I have a PHP application which generates a simple CSV file using league/csv. Some of the columns contains names/addresses which might have non-ANSI values. My client is requiring that the output CSV file be encoded in iso-8859-1 instead of utf-8 as it is currently.
I believe my problem can be reduced to the following (where response is from laravel):
        $headers = [
            'Content-type' => "text/csv; charset=iso-8859-1",
            'Content-Disposition' => 'attachment; filename="CLI.csv"'
        ];
        return response()->stream(function() {
            $fh = fopen('php://output', 'wb');
            fwrite($fh, "Vià Cittè\n");
            fwrite($fh, mb_convert_encoding("Vià Cittè\n", 'iso-8859-1'));
            fwrite($fh, mb_convert_encoding("Vià Cittè\n", 'iso-8859-1', 'utf-8'));
            fwrite($fh, iconv('utf-8', 'iso-8859-1', "Vià Cittè\n"));
            fwrite($fh, utf8_decode("Vià Cittè\n"));
            fwrite($fh, utf8_encode("Vià Cittè\n"));
            fclose($fh);
        }, 200, $headers);
I would expect at least some of the lines to be Vià Cittè\n encoded in iso-8859-1 but they all end up wrong.
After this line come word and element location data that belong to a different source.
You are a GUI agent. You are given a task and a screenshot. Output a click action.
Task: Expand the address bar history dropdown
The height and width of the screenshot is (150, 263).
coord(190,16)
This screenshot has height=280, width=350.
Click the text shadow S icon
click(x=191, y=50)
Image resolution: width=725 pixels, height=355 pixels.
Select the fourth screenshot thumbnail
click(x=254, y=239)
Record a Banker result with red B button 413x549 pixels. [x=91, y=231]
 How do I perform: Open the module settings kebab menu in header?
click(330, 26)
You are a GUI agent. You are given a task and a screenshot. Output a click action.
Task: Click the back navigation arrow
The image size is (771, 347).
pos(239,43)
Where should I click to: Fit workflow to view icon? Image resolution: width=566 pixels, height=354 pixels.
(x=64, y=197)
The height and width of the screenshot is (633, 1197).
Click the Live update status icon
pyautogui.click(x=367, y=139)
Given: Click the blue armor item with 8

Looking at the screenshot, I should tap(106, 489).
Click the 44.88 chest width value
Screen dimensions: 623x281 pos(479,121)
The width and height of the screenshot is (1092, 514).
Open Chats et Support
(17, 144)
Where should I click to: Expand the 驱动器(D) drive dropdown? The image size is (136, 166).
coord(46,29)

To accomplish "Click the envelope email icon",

This is what I see when I open the output file using iso-8859-1 as encoding:
It appears that the output gets reencoded as utf-8 for some reason.
Can someone tell me how I can avoid having this reencoding issue?
In my real code I'm not writing directly using fopen, I use league/csv with its Writer and CharsetConverter. I have made various attempts but the result is the same as described above.
Note: I'm currently using PHP 7.3 on linux. The php server is inside a docker container behind an nginx proxy (which is in a different docker container).